No, the chapter ends with the demise of Bob Packwood, the Oregon Republican who ended his 27-years of representing his state after a three-year investigation into sexual misconduct—an investigation filled with intrigue, evidence tampering and abuse of power. The final paragraphs tell not of the implications of all of these sordid scandals and the political infighting that surrounded them, but of the transformation of Packwood into an effective lobbyist. Is the point here that America’s memory is short and contextual? As long as Bob Packwood isn’t in office, his offenses are no longer relevant. Is the point, then, that as long as the economy is booming, we can forgive a sitting President a few minor transgressions? I don’t know. 1995 never digs in with meaningful analysis.

Campbell’s writing on the Oklahoma City bombing typifies 1995’s lack of critical insight. While domestic terrorism still occurs, the United States has become much more focused on external motivations rather than internal ones. While school shootings still cause us to tremble, most of those stem from more local, personal issues. Why is the Oklahoma City bombing a central event in our current history? Domestic terror, I would argue, is today more the lone wolf terrorist striking out on behalf of some external ideology rather than from pure domestic disenchantment.

While a connection may exist between the internal self-hatred that motivated Oklahoma City and the current rash of externally motivated terror attacks, Campbell doesn’t take us there. Campbell’s conclusion to the Oklahoma City chapter wonders, strangely, why the memorial in Oklahoma City fails to memorialize the perpetrators of the crime. For this reader, the story of Oklahoma City is about the lost lives, not the misguided ones. Any memory of terrorism should focus on extinguishing the opportunity for people, any people, to perpetrate their crimes on others. That we prevent future loss of life is a contemporary moral that can be drawn from the Oklahoma City tragedy. McVeigh himself deserves to be lost to history.

Is their value in 1995? The book clearly represents a well-researched trip down memory lane. While it may not support its central assertion, the tales it does tell are better than most aired in a television documentary. Campbell makes no attempt to argue that any other year would make just as worthy an examination, nor does he elevate individual events to provide a holistic sense of 1995. Other books that selected years to examine do a much better job of either tying their connections to historical implications, such as 1215: The Year of the Magna Carta or creating a more inclusive sense of contemporary atmosphere, such as that found in 1939, The Lost World of the Fair or A Year in the Life of William Shakespeare: 1599.

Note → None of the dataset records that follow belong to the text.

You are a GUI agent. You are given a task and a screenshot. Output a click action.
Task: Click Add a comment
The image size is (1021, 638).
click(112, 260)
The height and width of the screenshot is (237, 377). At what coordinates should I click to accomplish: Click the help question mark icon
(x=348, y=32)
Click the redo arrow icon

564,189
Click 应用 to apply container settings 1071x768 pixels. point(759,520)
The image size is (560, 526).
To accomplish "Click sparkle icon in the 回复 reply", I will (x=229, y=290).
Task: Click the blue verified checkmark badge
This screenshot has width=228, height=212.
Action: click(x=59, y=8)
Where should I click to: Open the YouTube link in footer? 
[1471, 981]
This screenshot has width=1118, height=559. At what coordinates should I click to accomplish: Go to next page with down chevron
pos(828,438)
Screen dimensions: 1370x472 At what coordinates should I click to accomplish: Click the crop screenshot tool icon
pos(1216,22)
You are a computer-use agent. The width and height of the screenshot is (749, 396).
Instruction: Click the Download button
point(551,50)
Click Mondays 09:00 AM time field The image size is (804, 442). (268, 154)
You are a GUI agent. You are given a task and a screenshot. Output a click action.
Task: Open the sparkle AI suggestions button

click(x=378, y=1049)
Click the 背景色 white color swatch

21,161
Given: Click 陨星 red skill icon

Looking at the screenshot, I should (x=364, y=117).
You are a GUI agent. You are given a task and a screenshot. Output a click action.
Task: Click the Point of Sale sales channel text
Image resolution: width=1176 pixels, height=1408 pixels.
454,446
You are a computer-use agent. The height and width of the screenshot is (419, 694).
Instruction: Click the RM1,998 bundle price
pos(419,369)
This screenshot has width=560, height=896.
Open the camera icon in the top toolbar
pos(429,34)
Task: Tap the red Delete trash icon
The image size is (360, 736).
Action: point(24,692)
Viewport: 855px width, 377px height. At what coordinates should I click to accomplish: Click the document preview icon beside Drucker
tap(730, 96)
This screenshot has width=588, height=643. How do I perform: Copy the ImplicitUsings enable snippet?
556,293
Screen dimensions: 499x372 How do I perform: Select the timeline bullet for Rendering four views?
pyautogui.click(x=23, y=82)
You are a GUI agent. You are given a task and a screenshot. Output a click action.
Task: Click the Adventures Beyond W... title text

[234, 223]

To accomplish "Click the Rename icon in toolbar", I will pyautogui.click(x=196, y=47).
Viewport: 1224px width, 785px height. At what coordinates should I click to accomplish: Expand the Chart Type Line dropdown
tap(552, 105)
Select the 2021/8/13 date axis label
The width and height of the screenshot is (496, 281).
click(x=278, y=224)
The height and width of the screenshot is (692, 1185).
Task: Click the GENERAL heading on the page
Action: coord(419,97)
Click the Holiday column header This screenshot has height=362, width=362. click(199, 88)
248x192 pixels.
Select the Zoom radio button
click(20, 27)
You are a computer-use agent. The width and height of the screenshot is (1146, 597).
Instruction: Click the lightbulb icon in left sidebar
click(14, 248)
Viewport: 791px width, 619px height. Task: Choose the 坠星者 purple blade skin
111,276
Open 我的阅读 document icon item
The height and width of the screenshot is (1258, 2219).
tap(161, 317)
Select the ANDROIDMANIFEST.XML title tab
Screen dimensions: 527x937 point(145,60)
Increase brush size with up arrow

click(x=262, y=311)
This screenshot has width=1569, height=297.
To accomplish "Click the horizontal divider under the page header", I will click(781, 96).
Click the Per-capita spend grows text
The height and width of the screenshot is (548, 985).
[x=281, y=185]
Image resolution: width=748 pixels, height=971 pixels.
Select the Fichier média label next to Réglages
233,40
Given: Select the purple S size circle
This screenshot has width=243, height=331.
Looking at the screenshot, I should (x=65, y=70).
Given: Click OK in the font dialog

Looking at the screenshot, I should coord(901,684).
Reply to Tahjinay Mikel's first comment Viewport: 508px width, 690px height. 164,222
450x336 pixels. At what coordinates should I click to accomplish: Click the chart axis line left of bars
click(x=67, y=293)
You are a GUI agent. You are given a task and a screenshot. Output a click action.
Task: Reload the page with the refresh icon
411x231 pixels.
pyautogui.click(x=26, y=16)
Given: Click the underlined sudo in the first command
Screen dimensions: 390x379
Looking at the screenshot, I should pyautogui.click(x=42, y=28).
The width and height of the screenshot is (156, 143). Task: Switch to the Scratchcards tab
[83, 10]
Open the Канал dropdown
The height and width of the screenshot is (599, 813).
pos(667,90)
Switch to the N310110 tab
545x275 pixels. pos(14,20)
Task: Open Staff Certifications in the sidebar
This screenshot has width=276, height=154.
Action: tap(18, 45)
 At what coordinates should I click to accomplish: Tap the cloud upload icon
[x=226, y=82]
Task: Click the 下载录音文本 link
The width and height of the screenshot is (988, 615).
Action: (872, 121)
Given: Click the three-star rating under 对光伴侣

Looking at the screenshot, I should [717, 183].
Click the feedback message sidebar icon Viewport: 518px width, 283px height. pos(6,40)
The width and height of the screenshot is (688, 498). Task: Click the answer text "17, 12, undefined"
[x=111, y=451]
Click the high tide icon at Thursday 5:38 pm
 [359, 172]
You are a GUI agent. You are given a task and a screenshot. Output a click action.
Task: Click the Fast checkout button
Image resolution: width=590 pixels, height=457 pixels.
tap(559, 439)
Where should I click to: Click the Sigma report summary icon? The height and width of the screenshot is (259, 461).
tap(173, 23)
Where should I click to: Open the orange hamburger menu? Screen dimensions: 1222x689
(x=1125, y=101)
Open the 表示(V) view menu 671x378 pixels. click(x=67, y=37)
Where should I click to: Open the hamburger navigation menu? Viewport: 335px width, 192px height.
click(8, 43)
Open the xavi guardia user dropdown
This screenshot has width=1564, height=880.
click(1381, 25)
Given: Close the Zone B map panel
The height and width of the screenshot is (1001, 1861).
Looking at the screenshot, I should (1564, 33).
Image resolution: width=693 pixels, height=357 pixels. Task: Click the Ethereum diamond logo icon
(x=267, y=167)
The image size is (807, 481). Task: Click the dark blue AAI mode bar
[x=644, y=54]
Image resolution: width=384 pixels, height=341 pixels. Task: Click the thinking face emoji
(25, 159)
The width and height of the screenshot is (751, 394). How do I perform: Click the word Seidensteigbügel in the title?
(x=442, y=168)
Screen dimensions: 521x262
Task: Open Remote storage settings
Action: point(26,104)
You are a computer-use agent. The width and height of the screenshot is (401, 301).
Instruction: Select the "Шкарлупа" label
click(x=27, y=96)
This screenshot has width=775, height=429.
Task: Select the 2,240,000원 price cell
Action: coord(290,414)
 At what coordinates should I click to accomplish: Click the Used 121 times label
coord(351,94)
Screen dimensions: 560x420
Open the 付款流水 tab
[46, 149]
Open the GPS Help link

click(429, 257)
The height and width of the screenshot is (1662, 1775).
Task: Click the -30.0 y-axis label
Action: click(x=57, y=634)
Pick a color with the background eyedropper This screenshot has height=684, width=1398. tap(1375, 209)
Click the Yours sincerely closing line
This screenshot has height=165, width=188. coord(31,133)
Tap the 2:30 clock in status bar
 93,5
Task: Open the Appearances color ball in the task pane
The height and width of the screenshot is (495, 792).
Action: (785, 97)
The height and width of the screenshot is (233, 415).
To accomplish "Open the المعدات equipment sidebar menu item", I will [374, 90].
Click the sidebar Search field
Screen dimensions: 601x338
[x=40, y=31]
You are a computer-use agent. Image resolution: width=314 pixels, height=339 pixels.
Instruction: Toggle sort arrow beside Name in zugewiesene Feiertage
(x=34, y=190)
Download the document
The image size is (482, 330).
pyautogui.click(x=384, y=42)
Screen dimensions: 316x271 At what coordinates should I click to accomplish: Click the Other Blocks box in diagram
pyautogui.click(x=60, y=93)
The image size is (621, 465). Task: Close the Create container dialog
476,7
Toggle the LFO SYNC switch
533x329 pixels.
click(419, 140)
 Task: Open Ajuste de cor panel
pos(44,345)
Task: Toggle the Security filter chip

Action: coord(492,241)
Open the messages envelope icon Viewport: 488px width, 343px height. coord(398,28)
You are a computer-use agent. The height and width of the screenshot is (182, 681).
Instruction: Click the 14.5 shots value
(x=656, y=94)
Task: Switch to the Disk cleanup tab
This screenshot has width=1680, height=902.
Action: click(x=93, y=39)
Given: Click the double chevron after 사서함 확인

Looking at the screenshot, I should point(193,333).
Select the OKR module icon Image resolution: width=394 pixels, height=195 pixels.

Campbell argues in his conclusion that 20 years is enough time to gain some perspective on what happened. It seems that 20 years provided ample time to collect all the facts, but for those of us who lived through 1995, perspective and meaning may require more attention—and attention, in a world dominated by the ephemera of the Internet that first entrenched itself in 1995, seems like a resource ever more difficult to muster.